Neurobiologic processes in drug reward and addiction

Abstract

Neurophysiologic processes underlie the uncontrolled, compulsive behaviors defining the addicted state. These"hard-wired"changes in the brain are considered critical for the transition from casual to addictive drug use. This review of preclinical and clinical (primarily neuroimaging) studies will describe how the delineation between pleasure, reward, and addiction has evolved as our understanding of the biologic mechanisms underlying these processes has progressed. Although the mesolimbic dopaminergic efflux associated with drug reward was previously considered the biologic equivalent of pleasure, dopaminergic activation occurs in the presence of unexpected and novel stimuli (either pleasurable or aversive) and appears to determine the motivational state of wanting or expectation.
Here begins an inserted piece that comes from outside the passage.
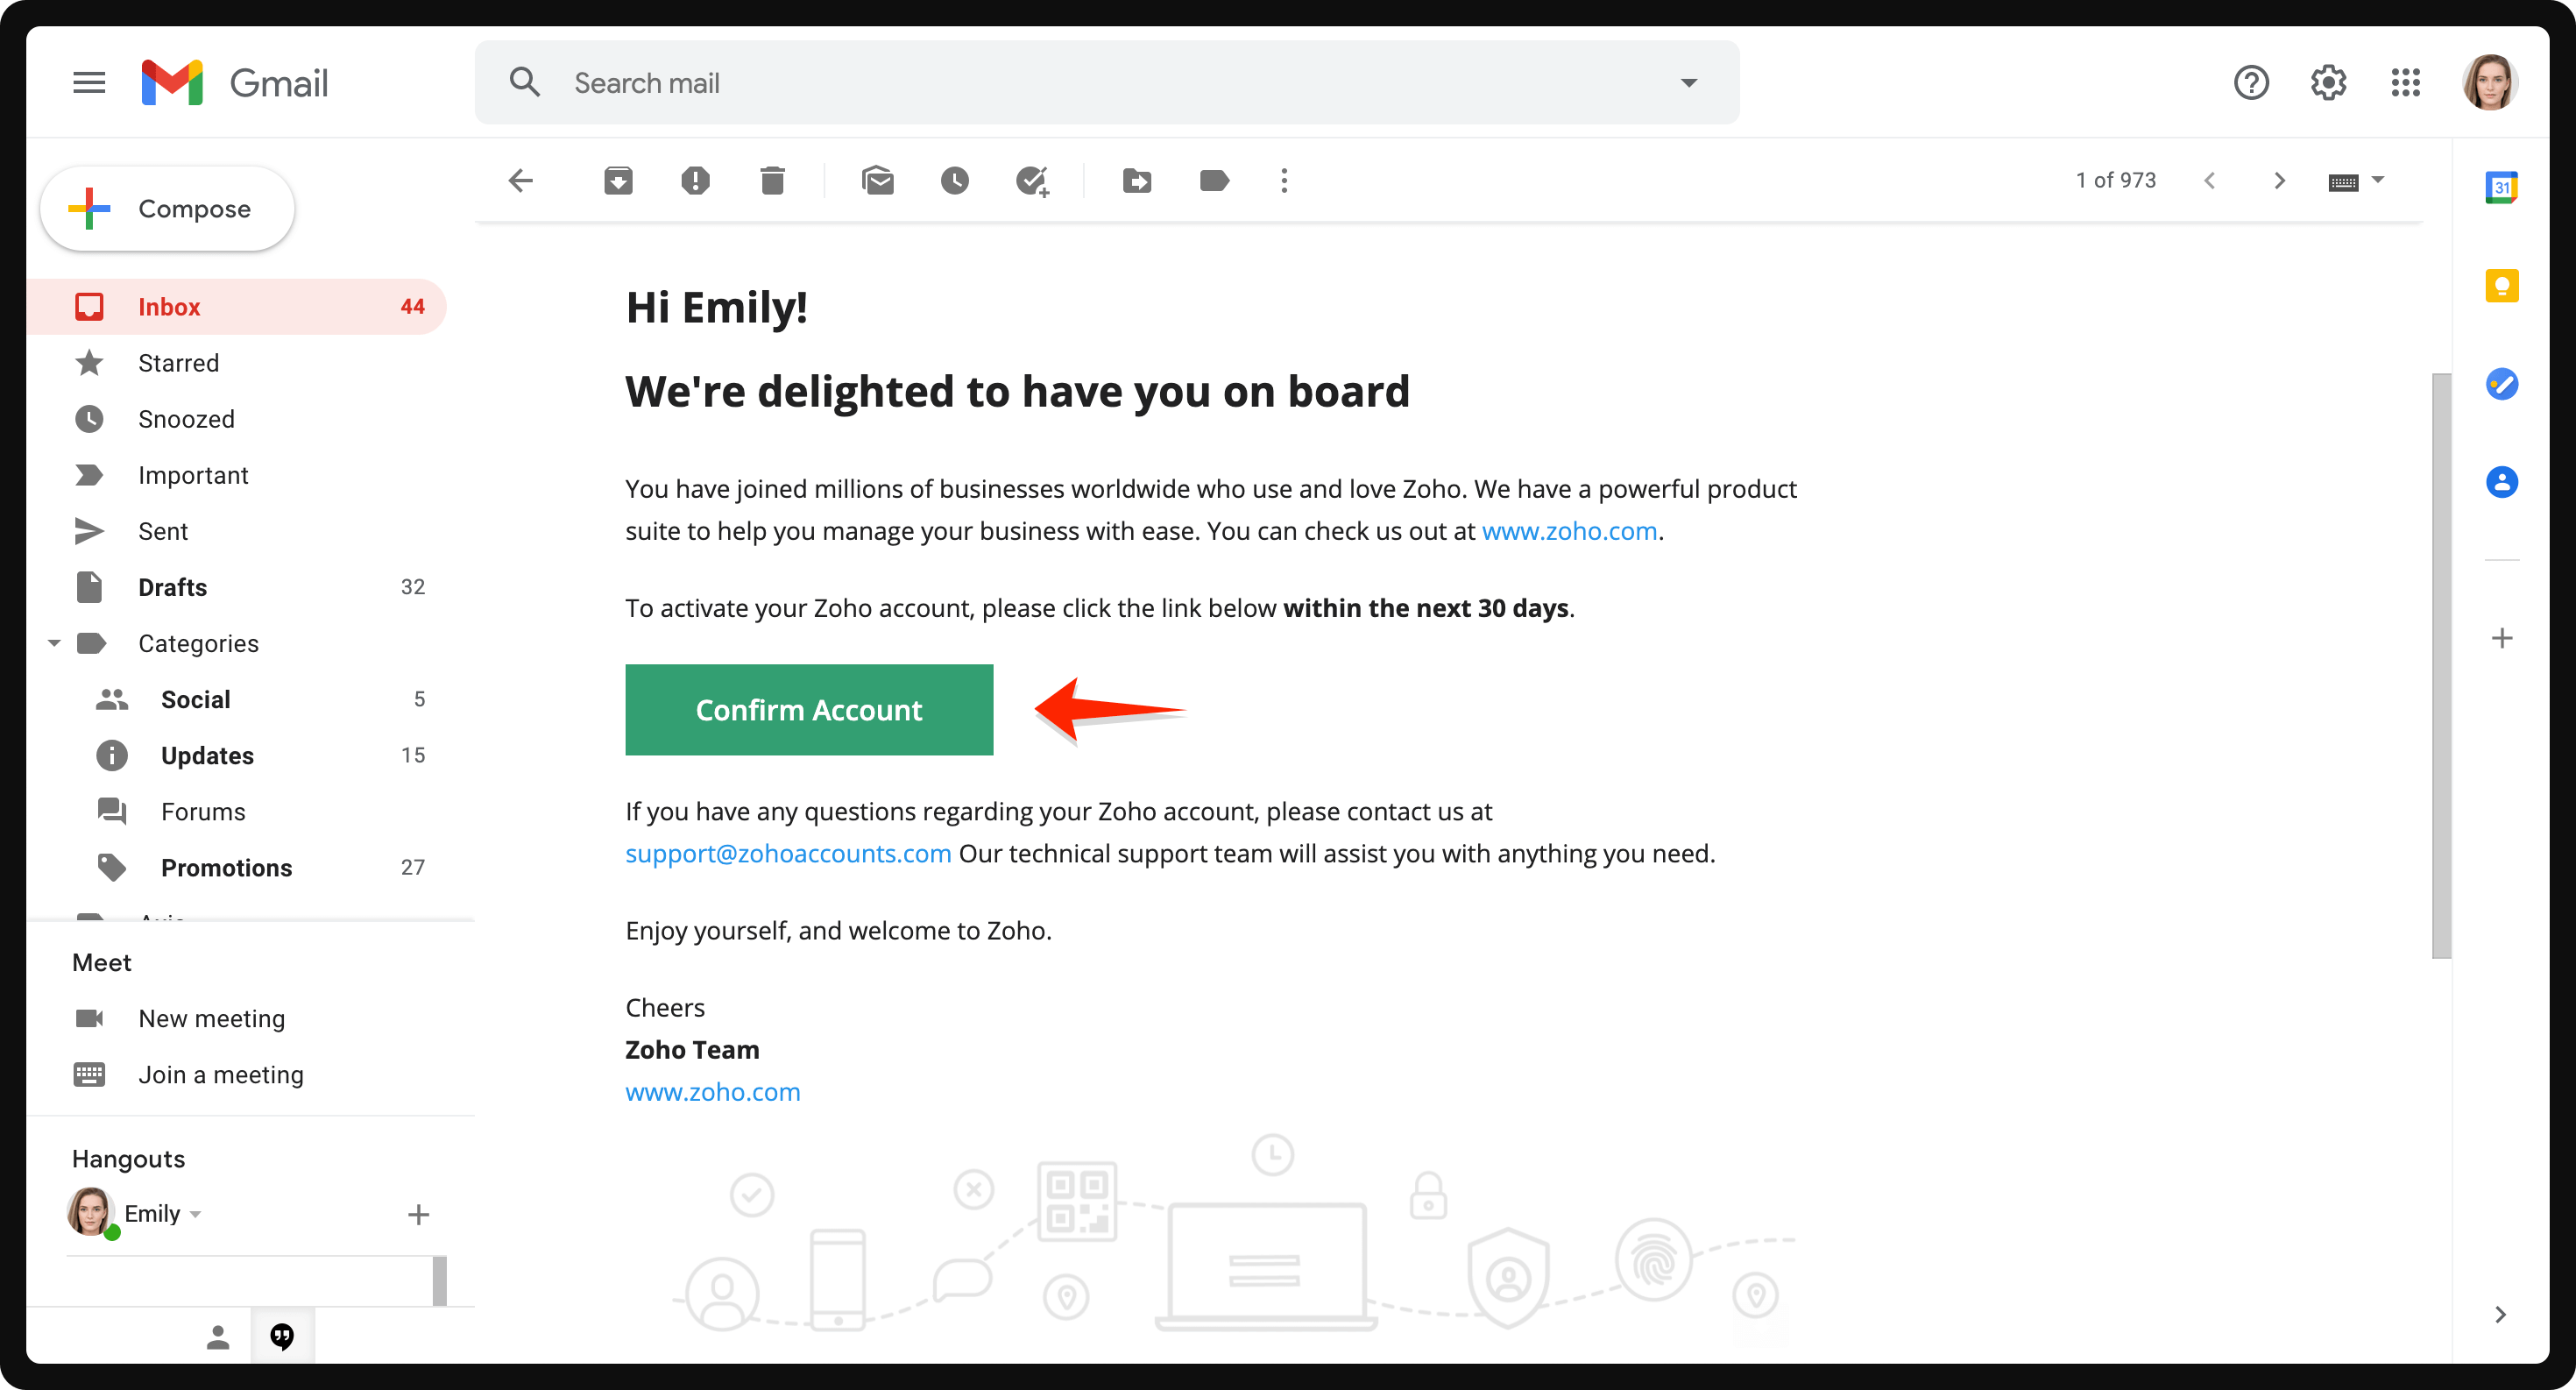Viewport: 2576px width, 1390px height.
Task: Report this email as spam
Action: [696, 181]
The persistent release of dopamine during chronic drug use progressively recruits limbic brain regions and the prefrontal cortex, embedding drug cues into the amygdala (through glutaminergic mechanisms) and involving the amygdala, anterior cingulate, orbitofrontal cortex, and dorsolateral prefrontal cortex in the obsessive craving for drugs. The abstinent, addicted brain is subsequently primed to return to drug use when triggered by a single use of drug, contextual drug cues, craving, or stress, with each process defined by a relatively distinct brain region or neural pathway. The compulsive drive toward drug use is complemented by deficits in impulse control and decision making, which are also mediated by the orbitofrontal cortex and anterior cingulate. Within this framework, future targets for pharmacologic treatment are suggested.

Figures

FIGURE 1

Brain regions relevant to the addictions (see text box for description of regions). Right panel represents an MRI of the sagittal brain (from SPM96) at Talairach coordinates x = 4–16; left panel, at x = 34–46. Each Talaraich coordinate represents a one mm MRI sagittal slice, and 13 slices were averaged for each displayed image. Amyg, amygdala; ant cing, anterior cingulate; DLPFC, dorsolateral prefrontal cortex; LOFC, lateral orbitofrontal cortex; MOFC, medial orbitofrontal cortex (ventromedial cortex); NAc, nucleus accumbens; VTA, ventral tegmental area. The MRI template was obtained from SPM96-MRI.

FIGURE 2

The compulsive drive toward drug use describes relapse in response to a priming dose of drug, drug cues, craving, or stress. These triggers for a return to drug use are mediated by overlapping brain regions/circuits: mesolimbic (priming), mesolimbic and amygdala (drug cues), striato-thalamo-orbitofrontal (obsessive thoughts), and extrahypothalamic CRF and the HPA axis (stress). A deficit in inhibitory control and poor decision making, mediated in part by the OFC cortex and anterior cingulate, may result in relapse even in the absence of a compulsive drug trigger. Adapted from Koob & Moal and Jenstch & Taylor.

FIGURE 3

Decreased blood flow in the medial and lateral orbitofrontal cortex may contribute to the deficits in inhibitory control observed in addicted subjects. The figure demonstrates decreased rCBF (p < 0.01, in blue) in the orbitofrontal cortex of 37 two- to four-week abstinent cocaine-dependent men and women relative to 36 age-matched controls. Sagittal view (left panel) is at Talairach coordinate x = 28; coronal view (right panel), at y = 30 (right is to reader’s left). From Adinoff and colleagues, unpublished data.